Venus and Adonis (Quarto 1, 1592-3)

It shall be sparing, and too full of ryot,
Teaching decrepit age to tread the measures,
The staring ruffian shall it keepe in quiet,
1150Pluck down the rich, in rich the poore with treasures,
It shall be raging mad, and sillie milde,
Make the yoong old, the old become a childe.
It shall suspect where is no cause of feare,
It shall not feare where it should most mistrust,
1155It shall be mercifull, and too seueare,
And most deceiuing, when it seemes most iust,
Peruerse it shall be, where it showes most toward,
Put feare to valour, courage to the coward.
It shall be cause of warre, and dire euents,
1160And set dissention twixt the sonne, and sire,
Subiect, and seruill to all discontents:
As drie combustious matter is to fire,
Sith in his prime, death doth my loue destroy,
They that loue best, their loues shall not enioy.

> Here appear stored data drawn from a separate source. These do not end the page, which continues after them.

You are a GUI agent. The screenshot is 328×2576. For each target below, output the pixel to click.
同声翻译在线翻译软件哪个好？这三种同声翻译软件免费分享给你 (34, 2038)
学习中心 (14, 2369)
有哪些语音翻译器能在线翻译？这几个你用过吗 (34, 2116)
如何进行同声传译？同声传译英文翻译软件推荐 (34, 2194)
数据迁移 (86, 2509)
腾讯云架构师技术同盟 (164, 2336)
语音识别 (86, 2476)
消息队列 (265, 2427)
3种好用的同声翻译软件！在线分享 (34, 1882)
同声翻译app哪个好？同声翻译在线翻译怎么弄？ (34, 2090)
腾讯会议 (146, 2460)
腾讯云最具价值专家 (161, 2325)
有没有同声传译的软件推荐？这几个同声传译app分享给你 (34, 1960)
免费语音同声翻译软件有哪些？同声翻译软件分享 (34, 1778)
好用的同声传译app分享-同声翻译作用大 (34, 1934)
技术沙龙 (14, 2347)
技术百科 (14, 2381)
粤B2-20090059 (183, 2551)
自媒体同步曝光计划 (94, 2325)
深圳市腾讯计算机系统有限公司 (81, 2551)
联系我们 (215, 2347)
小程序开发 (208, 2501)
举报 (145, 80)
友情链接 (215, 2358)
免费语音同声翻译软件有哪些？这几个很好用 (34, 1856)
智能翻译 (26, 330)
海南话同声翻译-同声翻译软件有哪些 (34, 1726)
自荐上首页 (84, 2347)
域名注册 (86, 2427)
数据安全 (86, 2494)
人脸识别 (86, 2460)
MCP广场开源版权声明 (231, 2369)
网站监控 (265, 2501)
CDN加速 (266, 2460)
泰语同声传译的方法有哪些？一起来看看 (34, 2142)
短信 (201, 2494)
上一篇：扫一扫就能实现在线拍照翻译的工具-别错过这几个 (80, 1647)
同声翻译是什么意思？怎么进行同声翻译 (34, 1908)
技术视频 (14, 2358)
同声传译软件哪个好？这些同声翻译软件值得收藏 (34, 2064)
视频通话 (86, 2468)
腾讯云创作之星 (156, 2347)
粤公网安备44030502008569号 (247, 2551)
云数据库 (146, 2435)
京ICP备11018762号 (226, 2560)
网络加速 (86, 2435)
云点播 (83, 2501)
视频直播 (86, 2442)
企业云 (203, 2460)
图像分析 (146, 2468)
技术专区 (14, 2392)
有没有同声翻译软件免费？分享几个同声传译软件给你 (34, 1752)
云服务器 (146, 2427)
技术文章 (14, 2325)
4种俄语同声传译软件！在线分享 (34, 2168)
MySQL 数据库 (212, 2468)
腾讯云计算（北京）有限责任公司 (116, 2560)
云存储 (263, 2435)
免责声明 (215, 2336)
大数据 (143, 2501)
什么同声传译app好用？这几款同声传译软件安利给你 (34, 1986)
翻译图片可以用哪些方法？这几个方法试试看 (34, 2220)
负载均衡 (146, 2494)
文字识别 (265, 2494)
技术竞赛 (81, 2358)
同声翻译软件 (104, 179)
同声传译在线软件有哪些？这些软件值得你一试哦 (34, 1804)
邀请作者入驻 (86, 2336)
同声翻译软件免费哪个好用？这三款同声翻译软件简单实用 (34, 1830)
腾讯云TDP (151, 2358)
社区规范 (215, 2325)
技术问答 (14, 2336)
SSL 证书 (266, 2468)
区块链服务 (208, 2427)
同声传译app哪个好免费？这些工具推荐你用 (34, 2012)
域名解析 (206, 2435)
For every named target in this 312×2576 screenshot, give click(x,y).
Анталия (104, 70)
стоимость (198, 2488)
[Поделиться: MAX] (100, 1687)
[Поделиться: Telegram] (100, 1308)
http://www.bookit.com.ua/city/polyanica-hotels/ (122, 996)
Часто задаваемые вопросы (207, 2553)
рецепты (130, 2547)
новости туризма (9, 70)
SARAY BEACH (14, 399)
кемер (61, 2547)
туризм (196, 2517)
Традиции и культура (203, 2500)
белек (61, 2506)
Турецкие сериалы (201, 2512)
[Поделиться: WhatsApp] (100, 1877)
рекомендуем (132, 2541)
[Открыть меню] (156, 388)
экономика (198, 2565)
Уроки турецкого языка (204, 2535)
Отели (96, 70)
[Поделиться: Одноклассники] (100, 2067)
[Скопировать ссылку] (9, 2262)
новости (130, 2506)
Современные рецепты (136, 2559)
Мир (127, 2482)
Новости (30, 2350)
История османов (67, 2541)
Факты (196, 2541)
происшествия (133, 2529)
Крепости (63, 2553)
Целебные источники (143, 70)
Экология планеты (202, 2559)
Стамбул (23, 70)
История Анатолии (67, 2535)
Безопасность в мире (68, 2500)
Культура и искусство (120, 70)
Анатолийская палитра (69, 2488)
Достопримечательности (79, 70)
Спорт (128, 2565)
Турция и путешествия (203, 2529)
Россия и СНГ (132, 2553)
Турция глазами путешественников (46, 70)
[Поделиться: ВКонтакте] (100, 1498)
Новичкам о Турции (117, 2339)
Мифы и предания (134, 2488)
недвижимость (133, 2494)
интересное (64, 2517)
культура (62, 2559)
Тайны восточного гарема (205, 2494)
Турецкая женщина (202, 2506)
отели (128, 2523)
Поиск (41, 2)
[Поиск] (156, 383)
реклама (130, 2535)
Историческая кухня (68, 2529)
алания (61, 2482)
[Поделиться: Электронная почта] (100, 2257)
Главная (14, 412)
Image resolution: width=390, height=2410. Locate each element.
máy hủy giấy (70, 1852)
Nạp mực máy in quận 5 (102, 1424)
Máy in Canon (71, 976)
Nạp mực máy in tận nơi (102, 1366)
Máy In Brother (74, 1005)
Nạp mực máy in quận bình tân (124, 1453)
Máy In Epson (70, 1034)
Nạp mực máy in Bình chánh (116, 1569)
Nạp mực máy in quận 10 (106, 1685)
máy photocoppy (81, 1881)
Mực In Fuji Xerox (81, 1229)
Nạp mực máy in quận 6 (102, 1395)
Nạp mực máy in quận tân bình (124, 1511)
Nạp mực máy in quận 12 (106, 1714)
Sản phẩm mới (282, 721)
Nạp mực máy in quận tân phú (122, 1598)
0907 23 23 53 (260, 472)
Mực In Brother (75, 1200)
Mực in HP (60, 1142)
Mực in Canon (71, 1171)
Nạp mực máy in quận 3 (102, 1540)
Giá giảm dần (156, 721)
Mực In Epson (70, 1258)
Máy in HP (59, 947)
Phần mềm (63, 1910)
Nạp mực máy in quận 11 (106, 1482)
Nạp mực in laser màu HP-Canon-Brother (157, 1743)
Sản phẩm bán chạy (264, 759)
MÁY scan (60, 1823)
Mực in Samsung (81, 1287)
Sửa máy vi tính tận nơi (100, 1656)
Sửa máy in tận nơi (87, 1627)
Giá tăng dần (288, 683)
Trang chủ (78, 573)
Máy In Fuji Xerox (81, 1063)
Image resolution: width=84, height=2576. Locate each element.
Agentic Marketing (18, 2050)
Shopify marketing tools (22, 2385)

1165By this the boy that by her side laie kild,
VVas melted like a vapour from her sight,
And in his blood that on the ground laie spild,
A purple floure sproong vp, checkred with white,
Resembling well his pale cheekes, and the blood,
1170VVhich in round drops, vpō their whitenesse stood.
She bowes her head, the new-sprong floure to smel,
Comparing it to her Adonis breath,
And saies within her bosome it shall dwell,
Since he himselfe is reft from her by death;
1175She crop's the stalke, and in the breach appeares,
Green-dropping sap, which she cōpares to teares.